We pitched our first camp at about 3500 feet at the foot of the first icefall. On May 27 we breached the icefall right through the middle and, in lowering weather, made camp at 6000 feet at the foot of the second fall. That evening Metz and I reconnoitered a possible route up the west side of the glacier and found it bombarded by falling rock and ice. We returned to camp in blowing snow, hoping that the icefall could be circumvented on the east side of the glacier. The storm worsened in the night and not until 30 hours later, at 4:15 a.m. on May 29, were we able to start our bid for the summit. The hoped-for route went and soon we waded in thigh-deep snow on the upper plateau, setting markers at 100-foot intervals. Shortly after, the bergschrund at the foot of the ice chute was overcome, Foss decided to wait for us as he was not well. He bivouacked in our emergency sleeping bag and tent, tied to the rocks. The rest of us continued the climb in sporadic snow flurries, reaching the summit at 12:15 after a delicate front-crampon-point climb of the chute and ridge. We started the descent immediately in deteriorating weather, but countless belays delayed us. After picking up Foss, we continued the retreat in furiously blowing snow and not more than 50-foot visibility. The trail-markers were lifesavers, although only about half of them remained.

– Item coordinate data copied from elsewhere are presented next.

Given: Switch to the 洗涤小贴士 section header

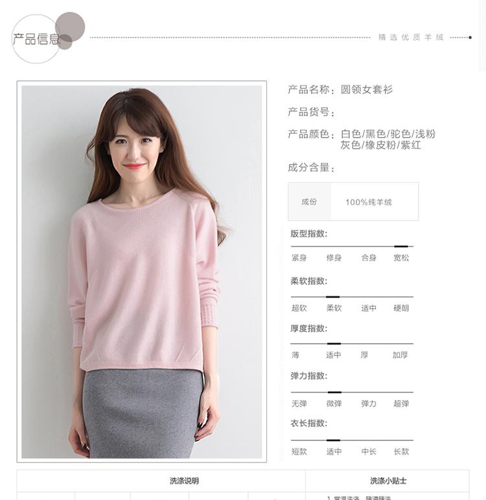Looking at the screenshot, I should tap(388, 481).
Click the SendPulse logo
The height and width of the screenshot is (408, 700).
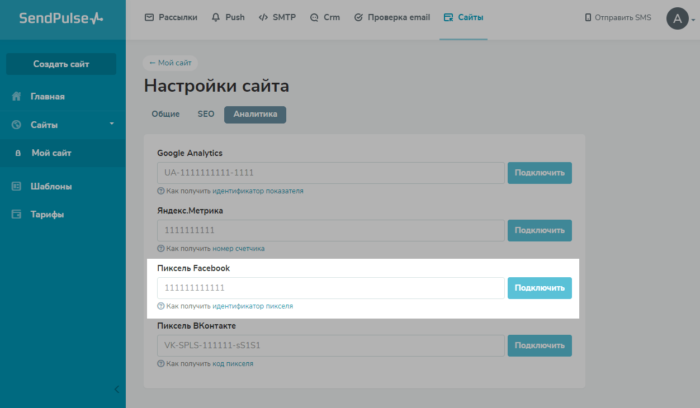point(61,18)
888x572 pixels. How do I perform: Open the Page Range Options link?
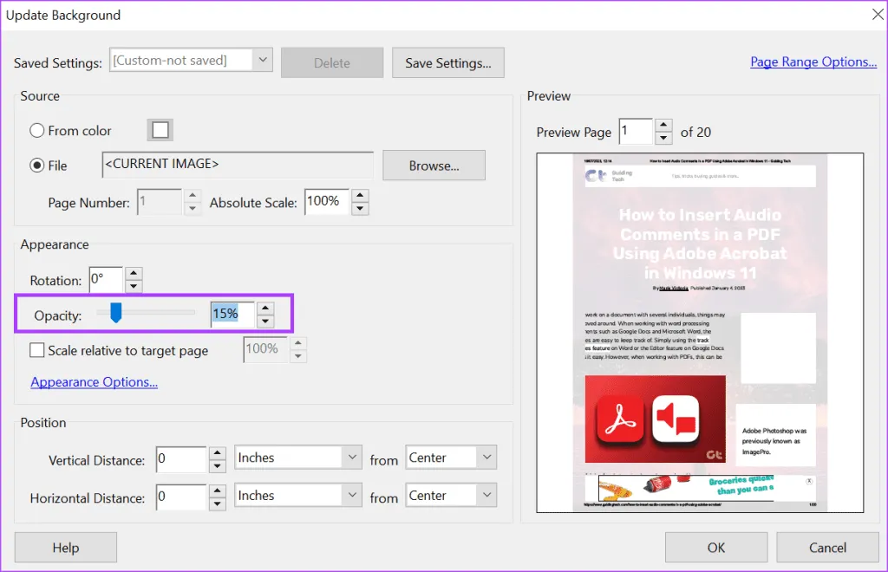coord(813,62)
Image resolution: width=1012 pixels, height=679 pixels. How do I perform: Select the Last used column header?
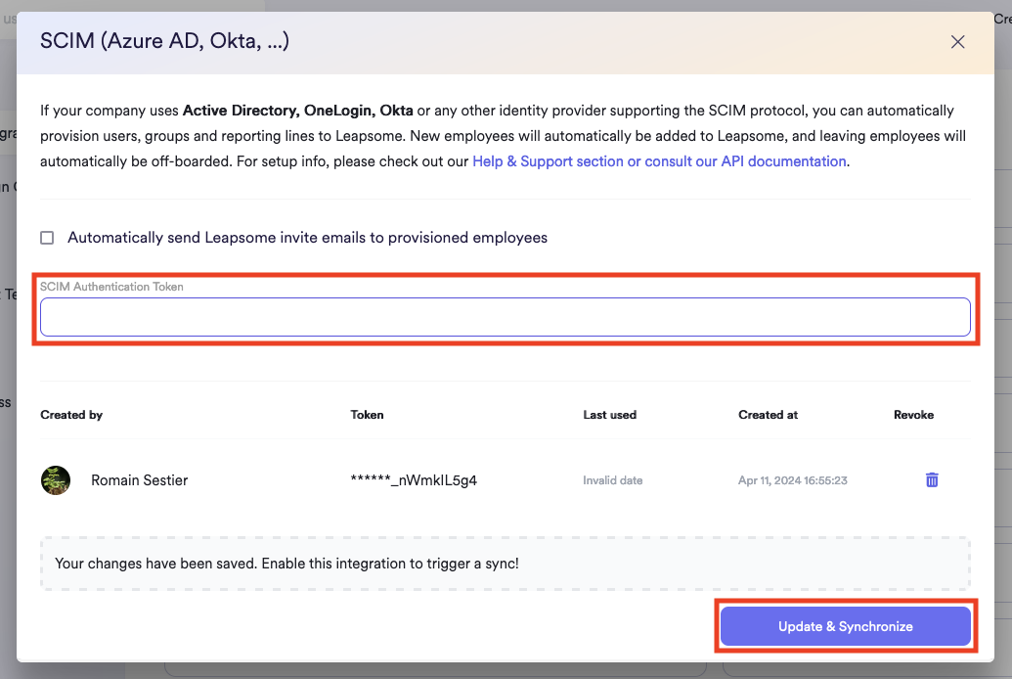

Camp was reached at five that night and for the next 36 hours we waited out the worst snowstorm that anyone in the party had ever had the misfortune to endure. The tentpole was lowered to keep the tent from being ripped apart by the wind; blowing snow cut visibility to ten feet. No one slept; the entire time was spent kicking snowdrifts off the downed tent to keep from being buried. On May 31 the storm gave signs of slackening. We broke camp and staggered in the fog down to our emergency food cache on Surprise Glacier. As the clouds broke temporarily, we heard the roar of an airplane and, two days behind schedule, Lowell Thomas, Jr. landed at our rendezvous point. The 35-m.p.h. wind prevented take-off until it dropped late that night and let us return from an eventful first ascent, a technically difficult climb in extremely poor weather.